Forum OpenACS Development: Re: Registered users can read private procs in api-doc

Collapse
Posted by Benjamin Brink on
Gustaf, if ever there were an Olympic competition for debugging, surely you would win at least ten years of Gold. Thank you.

And thank you for correcting my wild and reckless expression of xotcl objects; The falsehood is proof that my casual interpretation of xotcl snippets in context of generic tcl is not a practical method of learning.

Also, I'm sorry you felt it necessary to repeat to me how the "private" modifier of ad_proc is not for security. The previous time, I was trying to hide some code from other parts of the system.

> What kind of problem are you addressing?

In this second case, I'm trying to find a long-term, stable compromise between:

1. integrating ad_proc's api-doc documentation with package documentation published via /doc

2. hiding some site installation specific modified security code so non-admins/swas cannot read it. Yeah, a more complex scenario of passwords in ad_procs;

Instead of passwords, its code that encrypts sensitive user info stored for use in context of the system that must occasionally be decrypted again (instead of the usual comparing of one-way algorithms).

You are right, the current solution is to limit access of /api-doc to admins (on an ecommerce site for example), and publish generic documentation accessible to all users on another site (such as OpenACS.org).

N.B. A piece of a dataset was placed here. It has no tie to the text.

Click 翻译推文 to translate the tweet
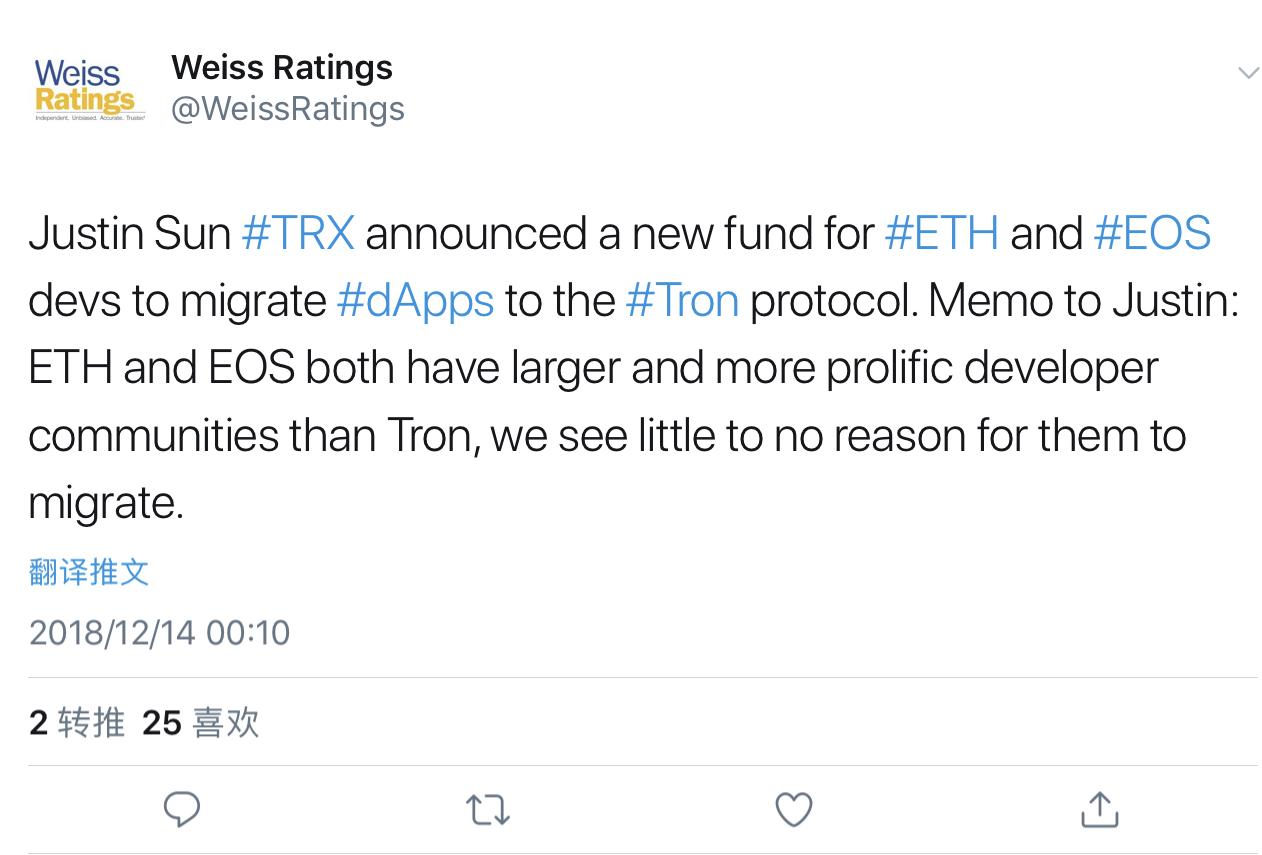[89, 572]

This is acceptable, if I am the only one using this new ecommerce package. However, the package is intended for others.

As a package developer, I would be remiss if I didn't at least try to find a way to have an equivalent solution incorporated into OpenACS by default, since the cost of changing a system after deployment for just one case might be so much higher than overcoming the hurdle of adding a subtle revision to OpenACS to begin with.

Also, it would be convenient if sensitive code could be hidden on early adopting sites while providing a reasonable amount of api documentation that helps promote the package. --a way to promote OpenACS and packages without duplication in resource costs etc.

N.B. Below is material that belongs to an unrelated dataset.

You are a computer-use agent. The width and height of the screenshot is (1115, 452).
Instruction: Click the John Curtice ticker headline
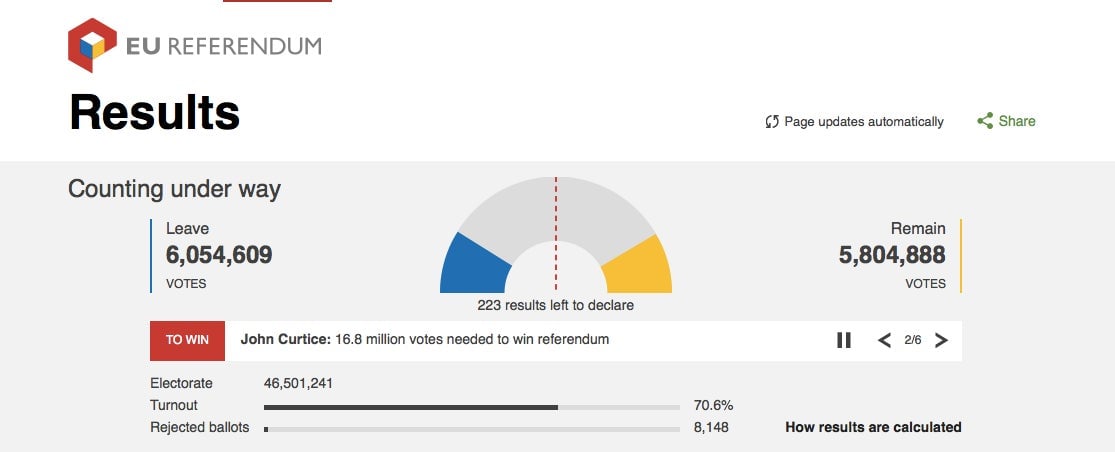pyautogui.click(x=425, y=339)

As I type this, I think I figured out a fallback solution:

Add some code to a tcl/sched-init.tcl file that checks permissions for api-browser, and forces admin access only. (And make a separate site to promote app.)

Other ways I thought about exploring:

A. define the procs outside of ad_proc, or as apps outside of OpenACS.
B. add a "hide" argument to ad_proc so API browser doesn't publish to non-admins.

I supose option B would have too much impact on the system to consider adding to OpenACS even if a patch is submitted (subject to refactoring).